[Testo da leggere]
Il senso di questa misura è evidente. Ben Ali ha accumulato
tanto potere e tanta repressione che la sua partenza è
inimmaginabile senza che un parlamento democraticamente
eletto non gli chieda i conti di quanto fatto. Per questo è
costretto a prevenire ogni tentativo di ritorno alla democrazia.
La situazione è dunque per il momento bloccata.
In un clima del genere non stupisce che girino le voci più
disparate, dallo stato di salute del presidente, agli intrighi
di quella che è diventata una vera e propria corte. E come in
tutte le storie di fine regno, i clan si posizionano e si
affrontano.
Campione della lotta al terrorismo senza tentennamenti, e in
epoca non sospetta, Ben Ali ha ricevuto dagli attentati
dell’11 settembre 2001 una sorta di certificato di buona
condotta a vita. Il cinismo di Chirac e di Bush, non è che
l’ultimo episodio di questa catena di riconoscimenti, tra
l’indifferenza dei governi e la scarsa attenzione dell’opinione
pubblica mondiale. Nessuno dubita che le prossime elezioni
dell’autunno saranno un altro plebiscito a favore di Ben Ali con
le consuete percentuali del 99,9% dei voti. In fondo non faranno
altro che confermare un’investitura già datagli dall’Occidente.

[Consegna] Riduci a un elenco puntato il paragrafo del testo che comincia con «Campione della lotta al terrorismo», conservandone i fatti principali. Basati unicamente sul testo, senza ricorrere ad altre fonti.

[Dati estratti]
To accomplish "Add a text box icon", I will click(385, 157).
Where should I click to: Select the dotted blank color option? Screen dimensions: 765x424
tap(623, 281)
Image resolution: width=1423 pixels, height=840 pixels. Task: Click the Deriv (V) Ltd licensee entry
---
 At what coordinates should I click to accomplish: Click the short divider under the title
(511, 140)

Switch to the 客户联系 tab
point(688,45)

[Risposta finale]
- Ben Ali ha combattuto il terrorismo senza tentennamenti già in epoca non sospetta.
- Con gli attentati dell'11 settembre 2001 ha ottenuto una sorta di certificato di buona condotta a vita.
- Il cinismo di Chirac e di Bush è l'ultimo di questi riconoscimenti, tra l'indifferenza dei governi e la scarsa attenzione dell'opinione pubblica mondiale.
- Nessuno dubita che le elezioni d'autunno saranno un altro plebiscito per Ben Ali, con il solito 99,9% dei voti.
- Il voto confermerà un'investitura già datagli dall'Occidente.